Tuesday, December 14, 2010

The Nativity and Public Space

by Remmon E. Barbaza

As Christmas nears, many of us feel oppressed by the madness of road traffic, long gift lists, and endless parties and reunions. But we also relish the joy and peace of Christmas in the quiet of our homes. These opposing experiences point to a tension between private and public spaces.

The story of the Nativity is itself a struggle involving private and public spaces. The God who chose to insert Himself in human space and history, who “pitched tent among us”—the same God who made space for the heavens and the earth in loving acts of letting-be (“Let there be…”)—now finds Himself without a space to lay His head. There is no room for Him in the inn.

So there He is to be born, in a manger, marginalized from the very beginning. He knows these margins very well, these edges of human society and history. This God will begin from the margins, live in the margins, and die in the margins of our human spaces. His earthly life is a story of reaching out to those who live in the margins, those who are marginalized, and hence out-cast. We want them out of our spaces. But God wants them back in.

Although not couched in the socio-political language of “private and public spaces,” the teachings of Jesus do point to something that speaks of such distinctions. He would, for example, exhort people to transcend the selfish confines of the family. The family is a kind of private space. We feel at home in it. But Jesus says that we cannot be called children of God if our love was limited to our families. For indeed even the cruelest evildoers among us love their own families.

We Filipinos pride ourselves in having close and tightly knit families, which indeed is a wonderful thing in itself. But as in any other good thing, when corrupted it can degenerate into something destructive.

That our state is run mostly by families and clans—and often with the same names over and over again—tells us not only that the family is stronger than the state, but also that, on the fundamental level, we have not yet learned how to recognize the public space that lies beyond the narrow and often selfish confines of the private space.

The Ampatuan massacre is an extreme example of the violent imposition of the self in public space, where the will was not satisfied with simply marginalizing people who challenged the legitimacy of its power, but went so far as to brutally and physically wipe them out altogether from our shared space.

Violating laws with impunity can thus be seen as an illegitimate appropriation of public space. But before we fall into the illusion that the impunity claimed by the Ampatuans is something extreme and remote from most of us, we would do well to think again. For we might discover that there are degrees of acting with impunity, and that each one of us acts in one degree or another.

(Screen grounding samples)
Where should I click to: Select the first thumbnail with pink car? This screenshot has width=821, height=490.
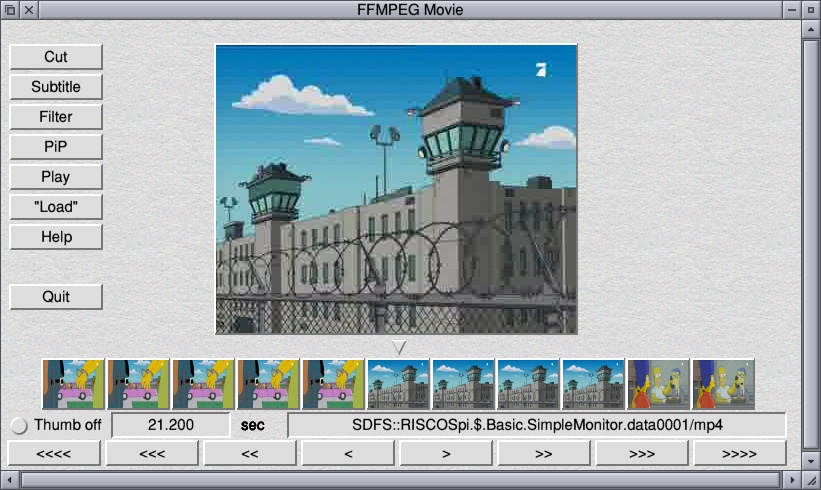[73, 385]
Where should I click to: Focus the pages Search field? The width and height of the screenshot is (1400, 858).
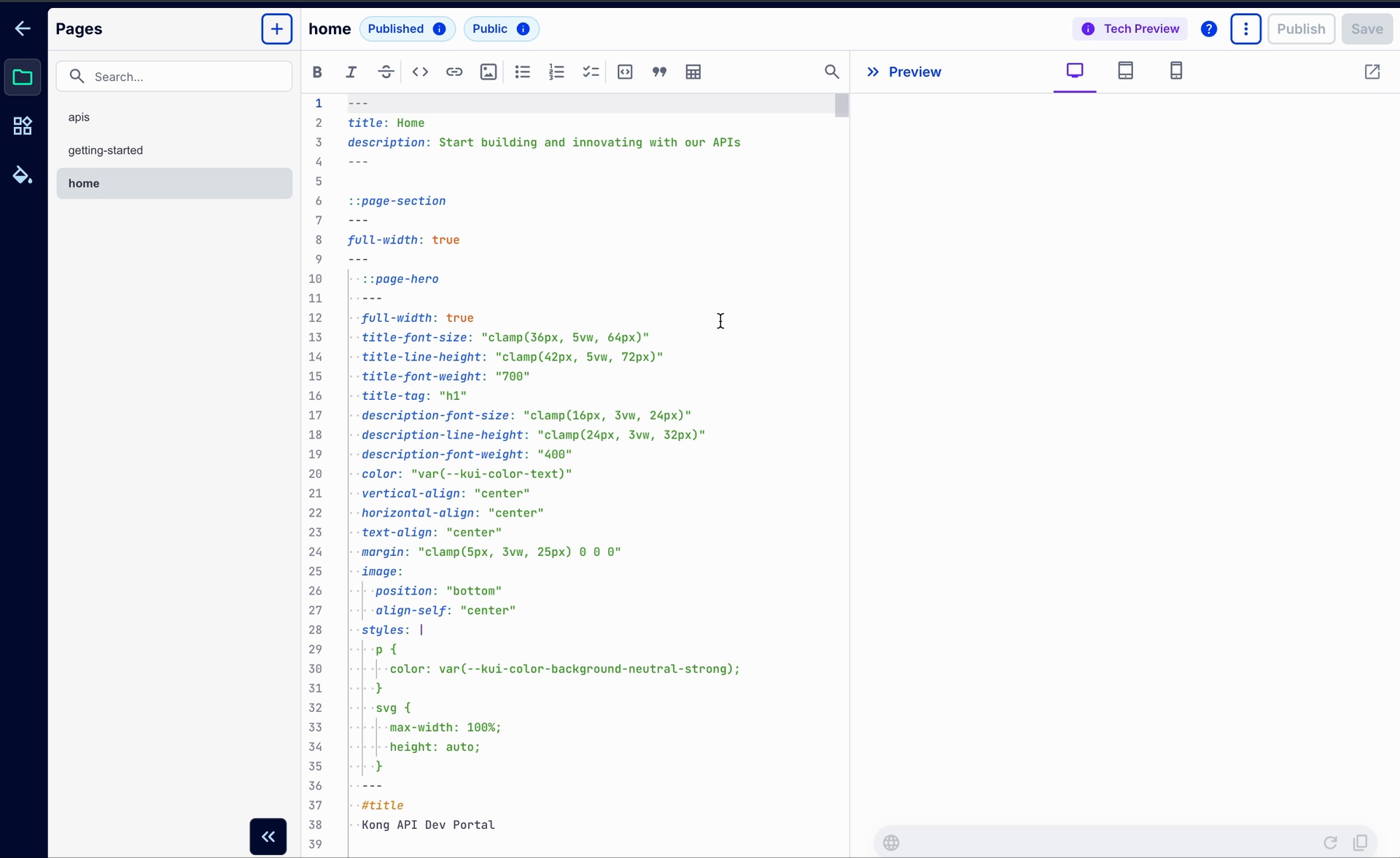(174, 77)
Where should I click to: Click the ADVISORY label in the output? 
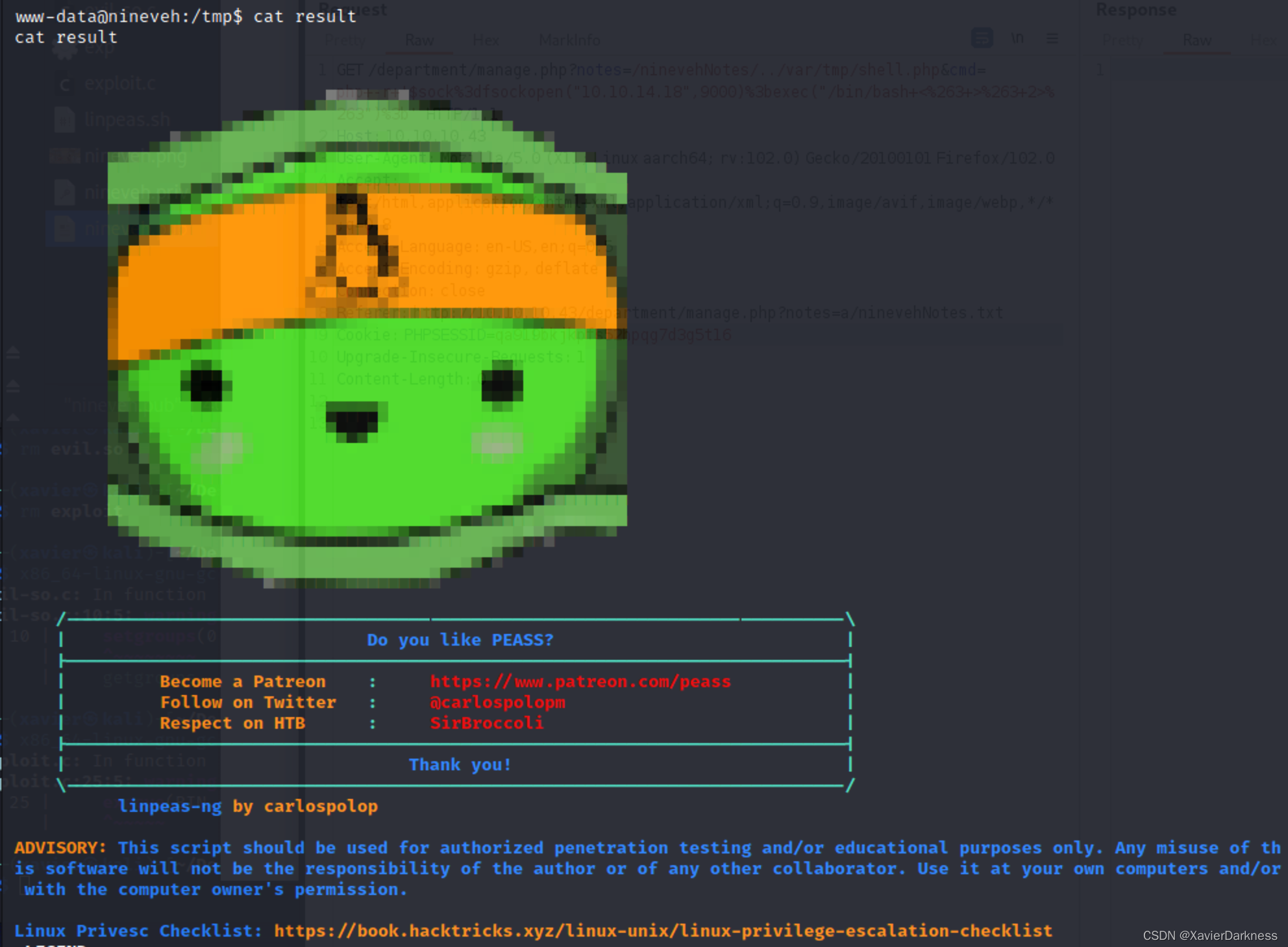[60, 848]
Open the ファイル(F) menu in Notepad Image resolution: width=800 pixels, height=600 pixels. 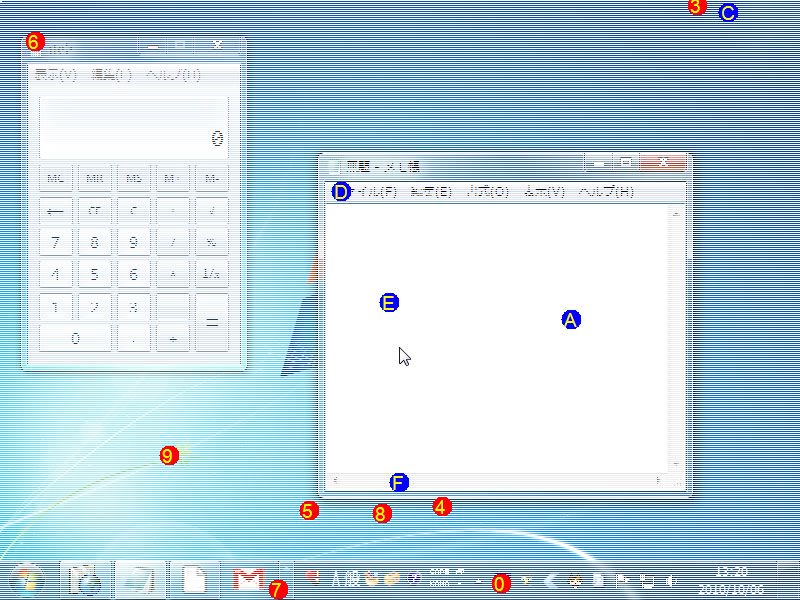click(357, 191)
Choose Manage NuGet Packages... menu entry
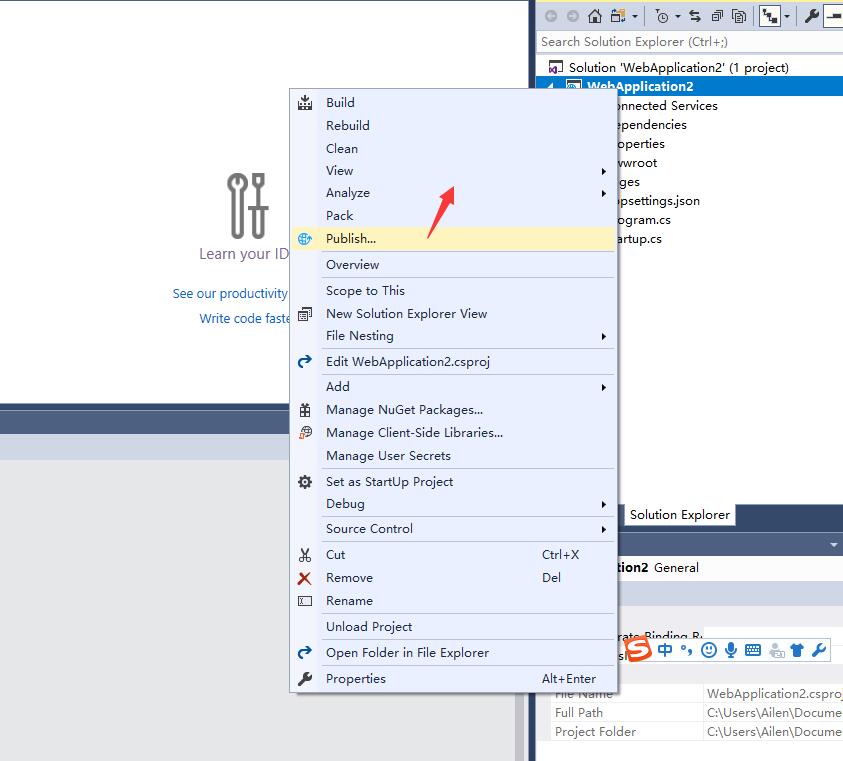 [404, 410]
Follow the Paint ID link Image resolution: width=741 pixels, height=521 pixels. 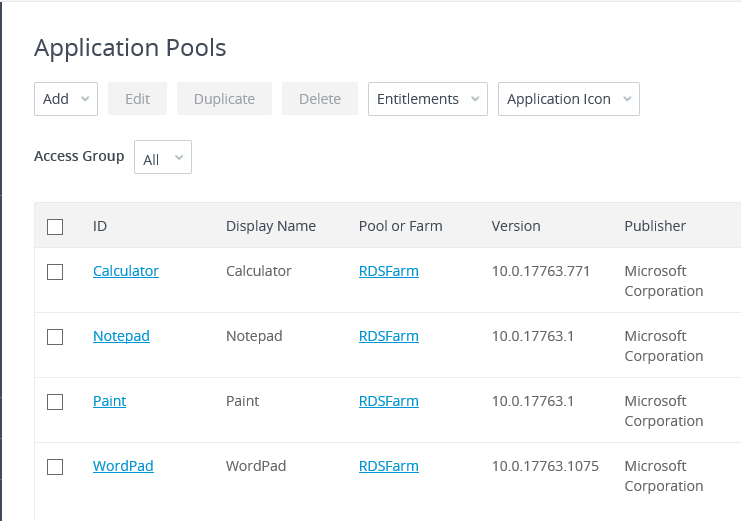[109, 401]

WHAT YOU WILL DO:
• A. In the Nativity essay, who does the writer say love their own families?
• B. Check each statement against the Nativity essay and answer yes or no, quoting the words that decide it: (i) There was no room for Him in the inn. (ii) Jesus taught that people whose love stays within their families can be called children of God. (iii) The state is run mostly by families and clans.
• C. Write out again, word for word, the part of the Nativity essay from "Although not couched" to "their own families.".
This material has nothing to do with the Nativity essay.

SOLUTION SET:
• A. Even the cruelest evildoers.

• B.
(i) Yes: "There is no room for Him in the inn."
(ii) No: "we cannot be called children of God if our love was limited to our families."
(iii) Yes: "our state is run mostly by families and clans"

• C.
Although not couched in the socio-political language of “private and public spaces,” the teachings of Jesus do point to something that speaks of such distinctions. He would, for example, exhort people to transcend the selfish confines of the family. The family is a kind of private space. We feel at home in it. But Jesus says that we cannot be called children of God if our love was limited to our families. For indeed even the cruelest evildoers among us love their own families.